このように、一流アスリートは、困難に出会っても、常にその事態を前向きにとらえるような特質を持っているようです。
我々サラリーマンも、今までに経験したことのない職場に異動した際にも、前向きに取り組むことで、その職場での成果をあげられるのだと思います。
謙虚な姿勢
前向きな姿勢と同様に、成果を出す人に共通な特質として、謙虚な姿勢が常にみられることです。
逆に、自分が、自分がといって、しゃしゃり出てくる人は、どんな職場でもなかなか成果を出すことが難しいような気がしています。
謙虚であることで自分の弱点をしっかり見極めることができ、そのことが仕事に向かう上で有効であるのでは、と思います。
初めての仕事について、自分の能力でできること、仲間の支援をどうしても得なければならないことにすぐ気が付くことができるのが、この謙虚でいることの特質のすぐれた点だと思っています。
何を自分で処理し、何を仲間に助けてもらうかが明確になれば、問題の対処方策が明らかとなり、その方策を進めていくことで、成果を出すことができるようになるのだと思います。
決断力をつける
担当から経営者まで、そのレベルに差はあるものの、どんな仕事に従事していても、どこかで問題を処理するために決断をしなければならないときが来ます。

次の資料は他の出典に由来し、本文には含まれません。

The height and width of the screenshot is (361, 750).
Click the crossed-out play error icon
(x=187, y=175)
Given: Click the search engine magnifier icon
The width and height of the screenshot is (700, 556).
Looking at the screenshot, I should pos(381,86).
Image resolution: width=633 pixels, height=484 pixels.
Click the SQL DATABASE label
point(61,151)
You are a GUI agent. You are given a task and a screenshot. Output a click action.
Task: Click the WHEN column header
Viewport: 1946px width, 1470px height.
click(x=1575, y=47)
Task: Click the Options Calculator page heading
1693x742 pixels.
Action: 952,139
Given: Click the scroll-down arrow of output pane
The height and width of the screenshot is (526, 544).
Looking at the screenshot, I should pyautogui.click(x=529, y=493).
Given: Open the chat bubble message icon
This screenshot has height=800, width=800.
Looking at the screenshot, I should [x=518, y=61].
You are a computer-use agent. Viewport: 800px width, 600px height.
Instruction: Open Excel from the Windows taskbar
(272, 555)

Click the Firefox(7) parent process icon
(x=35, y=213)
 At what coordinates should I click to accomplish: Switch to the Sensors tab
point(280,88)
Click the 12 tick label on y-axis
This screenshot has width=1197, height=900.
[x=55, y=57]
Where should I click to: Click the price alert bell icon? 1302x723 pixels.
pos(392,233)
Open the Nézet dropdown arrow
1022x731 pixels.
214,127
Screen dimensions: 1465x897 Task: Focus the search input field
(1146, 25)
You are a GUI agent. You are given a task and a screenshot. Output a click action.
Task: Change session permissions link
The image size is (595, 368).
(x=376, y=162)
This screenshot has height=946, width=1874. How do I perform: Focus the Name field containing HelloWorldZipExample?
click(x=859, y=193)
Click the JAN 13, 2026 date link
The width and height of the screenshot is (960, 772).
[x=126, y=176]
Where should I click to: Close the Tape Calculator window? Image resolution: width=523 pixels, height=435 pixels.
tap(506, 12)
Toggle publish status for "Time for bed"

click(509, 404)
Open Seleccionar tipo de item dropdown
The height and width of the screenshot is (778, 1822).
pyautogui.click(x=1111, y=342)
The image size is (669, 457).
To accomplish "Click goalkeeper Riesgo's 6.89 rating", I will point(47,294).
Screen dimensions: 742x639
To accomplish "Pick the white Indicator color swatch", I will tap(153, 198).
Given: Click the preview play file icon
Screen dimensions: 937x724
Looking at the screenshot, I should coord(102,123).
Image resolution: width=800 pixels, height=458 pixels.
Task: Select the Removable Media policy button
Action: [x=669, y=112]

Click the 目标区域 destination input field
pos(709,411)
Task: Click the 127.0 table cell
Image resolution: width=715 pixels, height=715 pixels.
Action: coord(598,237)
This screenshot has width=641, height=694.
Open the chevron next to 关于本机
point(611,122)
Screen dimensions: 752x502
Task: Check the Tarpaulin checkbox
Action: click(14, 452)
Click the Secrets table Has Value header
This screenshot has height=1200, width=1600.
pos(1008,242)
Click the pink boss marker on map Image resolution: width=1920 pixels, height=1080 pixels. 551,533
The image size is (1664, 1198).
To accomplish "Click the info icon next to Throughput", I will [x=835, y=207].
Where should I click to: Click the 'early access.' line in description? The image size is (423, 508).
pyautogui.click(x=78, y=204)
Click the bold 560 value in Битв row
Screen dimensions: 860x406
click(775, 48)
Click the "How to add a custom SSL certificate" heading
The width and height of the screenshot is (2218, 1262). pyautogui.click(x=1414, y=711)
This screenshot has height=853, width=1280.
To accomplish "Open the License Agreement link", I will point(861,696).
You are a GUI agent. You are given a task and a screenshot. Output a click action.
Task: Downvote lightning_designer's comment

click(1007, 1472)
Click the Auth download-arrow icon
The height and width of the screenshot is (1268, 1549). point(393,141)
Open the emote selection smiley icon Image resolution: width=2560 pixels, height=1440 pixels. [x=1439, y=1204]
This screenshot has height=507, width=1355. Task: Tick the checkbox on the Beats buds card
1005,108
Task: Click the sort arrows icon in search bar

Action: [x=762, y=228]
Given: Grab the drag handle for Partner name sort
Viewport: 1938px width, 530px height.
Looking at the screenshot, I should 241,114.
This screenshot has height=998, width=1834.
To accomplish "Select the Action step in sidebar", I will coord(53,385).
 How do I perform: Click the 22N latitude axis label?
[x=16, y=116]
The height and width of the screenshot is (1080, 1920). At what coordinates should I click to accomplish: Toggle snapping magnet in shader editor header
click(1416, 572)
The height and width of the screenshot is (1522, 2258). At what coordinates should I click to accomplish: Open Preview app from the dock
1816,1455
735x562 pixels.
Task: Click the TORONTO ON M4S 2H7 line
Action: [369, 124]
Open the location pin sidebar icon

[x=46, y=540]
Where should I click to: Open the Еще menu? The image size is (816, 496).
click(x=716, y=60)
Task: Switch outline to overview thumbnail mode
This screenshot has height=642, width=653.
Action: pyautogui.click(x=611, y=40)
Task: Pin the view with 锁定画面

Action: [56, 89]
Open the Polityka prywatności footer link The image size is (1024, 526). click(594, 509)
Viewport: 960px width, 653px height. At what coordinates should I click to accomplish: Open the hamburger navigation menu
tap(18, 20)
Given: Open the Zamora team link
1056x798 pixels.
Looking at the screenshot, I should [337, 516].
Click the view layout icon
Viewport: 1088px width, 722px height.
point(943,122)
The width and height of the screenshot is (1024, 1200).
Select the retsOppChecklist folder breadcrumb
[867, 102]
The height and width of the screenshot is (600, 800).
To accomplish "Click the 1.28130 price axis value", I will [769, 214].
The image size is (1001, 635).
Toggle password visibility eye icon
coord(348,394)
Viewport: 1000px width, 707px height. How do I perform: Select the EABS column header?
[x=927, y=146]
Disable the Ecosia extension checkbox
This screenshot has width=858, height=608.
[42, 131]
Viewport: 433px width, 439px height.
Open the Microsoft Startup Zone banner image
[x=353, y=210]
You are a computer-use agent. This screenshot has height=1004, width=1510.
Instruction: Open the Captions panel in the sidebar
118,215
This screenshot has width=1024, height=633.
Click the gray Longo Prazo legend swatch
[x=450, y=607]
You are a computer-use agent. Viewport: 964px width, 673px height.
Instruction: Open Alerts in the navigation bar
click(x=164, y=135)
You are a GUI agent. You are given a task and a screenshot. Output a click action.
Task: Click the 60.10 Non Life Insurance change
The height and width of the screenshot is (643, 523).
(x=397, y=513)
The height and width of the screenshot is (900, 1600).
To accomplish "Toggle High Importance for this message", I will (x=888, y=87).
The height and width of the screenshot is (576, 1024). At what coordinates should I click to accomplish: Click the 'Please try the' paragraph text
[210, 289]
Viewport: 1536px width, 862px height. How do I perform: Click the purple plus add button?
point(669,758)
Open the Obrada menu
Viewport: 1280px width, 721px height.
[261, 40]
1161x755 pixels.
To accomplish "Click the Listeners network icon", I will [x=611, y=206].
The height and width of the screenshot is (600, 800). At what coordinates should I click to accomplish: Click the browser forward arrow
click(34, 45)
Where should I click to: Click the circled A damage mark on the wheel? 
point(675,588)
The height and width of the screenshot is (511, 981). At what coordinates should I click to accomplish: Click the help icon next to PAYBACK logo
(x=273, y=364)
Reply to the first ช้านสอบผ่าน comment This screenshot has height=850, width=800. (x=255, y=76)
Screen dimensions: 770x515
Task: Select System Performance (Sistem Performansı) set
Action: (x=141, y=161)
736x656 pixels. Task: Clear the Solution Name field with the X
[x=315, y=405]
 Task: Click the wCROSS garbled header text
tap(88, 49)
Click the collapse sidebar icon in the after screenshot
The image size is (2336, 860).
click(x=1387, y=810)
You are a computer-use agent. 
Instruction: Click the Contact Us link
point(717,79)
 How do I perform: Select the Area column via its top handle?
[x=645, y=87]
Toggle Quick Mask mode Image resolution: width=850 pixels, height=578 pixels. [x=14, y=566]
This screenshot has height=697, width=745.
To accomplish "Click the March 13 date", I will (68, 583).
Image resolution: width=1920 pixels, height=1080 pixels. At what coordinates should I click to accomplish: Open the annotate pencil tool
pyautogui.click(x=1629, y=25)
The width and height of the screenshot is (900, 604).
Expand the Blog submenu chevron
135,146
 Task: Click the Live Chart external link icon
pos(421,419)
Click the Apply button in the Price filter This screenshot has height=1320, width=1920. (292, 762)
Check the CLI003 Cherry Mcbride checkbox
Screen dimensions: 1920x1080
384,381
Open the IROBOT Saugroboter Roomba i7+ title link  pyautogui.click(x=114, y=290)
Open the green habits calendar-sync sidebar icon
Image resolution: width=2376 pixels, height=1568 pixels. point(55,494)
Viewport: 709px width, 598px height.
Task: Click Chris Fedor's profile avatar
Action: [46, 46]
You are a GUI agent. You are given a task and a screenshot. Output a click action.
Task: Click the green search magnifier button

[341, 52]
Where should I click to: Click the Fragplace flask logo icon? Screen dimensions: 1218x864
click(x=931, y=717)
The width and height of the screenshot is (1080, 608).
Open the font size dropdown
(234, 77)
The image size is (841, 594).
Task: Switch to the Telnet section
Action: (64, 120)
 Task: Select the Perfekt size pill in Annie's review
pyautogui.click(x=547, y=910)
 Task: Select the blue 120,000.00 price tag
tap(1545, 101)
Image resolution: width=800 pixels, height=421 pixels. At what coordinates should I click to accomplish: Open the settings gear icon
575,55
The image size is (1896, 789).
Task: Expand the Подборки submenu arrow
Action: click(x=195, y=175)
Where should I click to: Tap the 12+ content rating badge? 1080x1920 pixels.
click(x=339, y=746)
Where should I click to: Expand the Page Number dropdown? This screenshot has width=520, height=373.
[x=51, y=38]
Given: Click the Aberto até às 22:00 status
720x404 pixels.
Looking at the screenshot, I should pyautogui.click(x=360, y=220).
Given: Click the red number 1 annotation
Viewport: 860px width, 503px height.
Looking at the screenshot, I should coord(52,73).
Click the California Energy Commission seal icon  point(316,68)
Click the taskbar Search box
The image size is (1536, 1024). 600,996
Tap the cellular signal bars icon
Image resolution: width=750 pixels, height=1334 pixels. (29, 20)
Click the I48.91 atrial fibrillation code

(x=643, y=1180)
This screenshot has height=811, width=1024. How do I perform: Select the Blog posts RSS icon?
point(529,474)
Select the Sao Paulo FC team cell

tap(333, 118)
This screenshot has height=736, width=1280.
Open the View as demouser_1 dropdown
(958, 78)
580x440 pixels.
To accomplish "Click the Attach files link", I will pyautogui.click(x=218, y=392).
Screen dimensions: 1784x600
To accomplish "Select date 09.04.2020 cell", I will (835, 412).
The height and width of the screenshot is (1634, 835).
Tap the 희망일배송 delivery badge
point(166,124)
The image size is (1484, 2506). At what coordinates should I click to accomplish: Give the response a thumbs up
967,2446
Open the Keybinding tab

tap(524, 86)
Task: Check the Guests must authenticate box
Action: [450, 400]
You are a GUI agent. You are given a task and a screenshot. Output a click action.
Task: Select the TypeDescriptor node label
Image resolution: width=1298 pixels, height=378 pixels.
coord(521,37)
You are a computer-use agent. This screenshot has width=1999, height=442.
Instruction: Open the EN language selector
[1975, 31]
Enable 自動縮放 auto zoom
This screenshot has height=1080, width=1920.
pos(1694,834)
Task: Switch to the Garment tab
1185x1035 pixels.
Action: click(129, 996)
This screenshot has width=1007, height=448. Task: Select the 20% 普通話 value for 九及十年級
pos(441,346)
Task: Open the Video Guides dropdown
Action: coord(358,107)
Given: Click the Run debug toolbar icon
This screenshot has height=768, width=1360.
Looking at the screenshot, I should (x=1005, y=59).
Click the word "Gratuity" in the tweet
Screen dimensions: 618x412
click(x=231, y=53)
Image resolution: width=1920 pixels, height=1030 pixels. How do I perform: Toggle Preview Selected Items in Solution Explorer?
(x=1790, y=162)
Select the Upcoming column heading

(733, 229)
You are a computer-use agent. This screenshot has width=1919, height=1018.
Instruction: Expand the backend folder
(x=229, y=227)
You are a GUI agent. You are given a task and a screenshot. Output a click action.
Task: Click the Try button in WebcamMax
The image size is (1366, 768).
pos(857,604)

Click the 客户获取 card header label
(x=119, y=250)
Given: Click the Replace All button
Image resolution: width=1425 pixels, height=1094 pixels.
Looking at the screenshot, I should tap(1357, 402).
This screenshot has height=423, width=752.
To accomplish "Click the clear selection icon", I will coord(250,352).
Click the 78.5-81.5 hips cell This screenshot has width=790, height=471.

この決断すべきときに、逡巡してしまうか、失敗を覚悟してでも自ら決断できるかが、その仕事で成果を出すことができるか否かの分かれ道になると思います。
この決断力は、どんな仕事にでもついて回るものであり、この能力の有り、無しが仕事をちゃんとできる人かどうか、評価される一つの指標であると思います。
まとめ
どんな仕事でも成果を出すために必要な能力として、① 核心を突く目を養う、② 忍耐力を養う、③ 決断力をつける、④ 前向きな姿勢を保つ、⑤ 謙虚な姿勢を保つ
の5点を紹介しました。
いずれも、すぐに身につく能力ではないと思いますが、自分の経験から、常に意識して行動することで、養われる能力であると思っています。